Monday, November 16, 2009

For Creamsicle

He wasn’t my cat. He had spent the last 6 years with a family who lived around the corner from me, but I didn’t know that when he showed up in my yard earlier this year.

He was awfully thin – his bones poked out of his orange striped body. I began feeding him, which made him a regular visitor to my yard. I didn’t know his name, so I started calling him Orange Cat – or OC for short.

One day I saw him sprawled out in front of my neighbor’s home, and I learned he was THEIR cat, and his name was Creamsicle.


It would have been hard not to love him. He was very affectionate, and could purr and chatter with the best of them. So he became my 6th cat, joining my 4 inside kitties and Sammy, the outside feral cat I’ve fed for over 6 years.

Creamsicle made his last appearance in my yard about two weeks ago. I wanted to believe everything was fine, but a visit to his home the other day confirmed that he was missing, with evidence suggesting he was taken by a coyote.

When I wrote For Every Cat An Angel I chose an orange striped kitty for the story so my kitties (none of whom are orange) wouldn’t have any issues with me. We all know what it’s like when your feline gets an attitude – MAJOR CATTITUDE!

Whenever I pick up For Every Cat An Angel I'll always think of Creamsicle, who touched my life and found a forever place in my heart.

Farewell, OC – I’m sure going to miss you.

Love,
Chris

Wednesday, November 11, 2009

Losing my forever dog

“And there will be times when your world will fall apart, when a beloved animal becomes lost, ill or has simply come to the end of their journey with you.”

Those were the words I wrote in my very first blog entry, back on June 5, 2006. I had no idea that 9 days later I would lose my own beloved forever dog, Jake. I can’t begin to tell you how devastating this loss was to me, but if you’re reading these words, chances are you understand.


Losing Jake – it wasn’t what I had planned on. Oh, I knew we were coming to the end of journey together – Jake’s old and achy joints were having a hard time. But I had hoped that MAYBE we might have the rest of the year together.

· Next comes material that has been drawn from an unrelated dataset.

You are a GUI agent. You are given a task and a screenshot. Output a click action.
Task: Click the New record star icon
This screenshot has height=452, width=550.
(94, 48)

There’s a beautiful book by Sue Bender, called Everyday Sacred. The cover shows a simple bowl. The author says that bowl represents the “begging bowls” used by monks, who accept whatever is put into their bowls.

Losing Jake was NOT what I had wanted, but it’s what was put into my bowl, and I had to accept it.

I began writing about my grief in my blog. I wrote about how “deafening” the overwhelming quiet was in my home. I wrote about letting go with a loving heart, even if that heart was broken. I learned that grieving is a journey...a personal, private process.

Yesterday, there was a terrible fire in one of our schools here in Portland. The children all got out safely, but the devastation and horror of the experience was seen on the faces of all those kids as they left the building.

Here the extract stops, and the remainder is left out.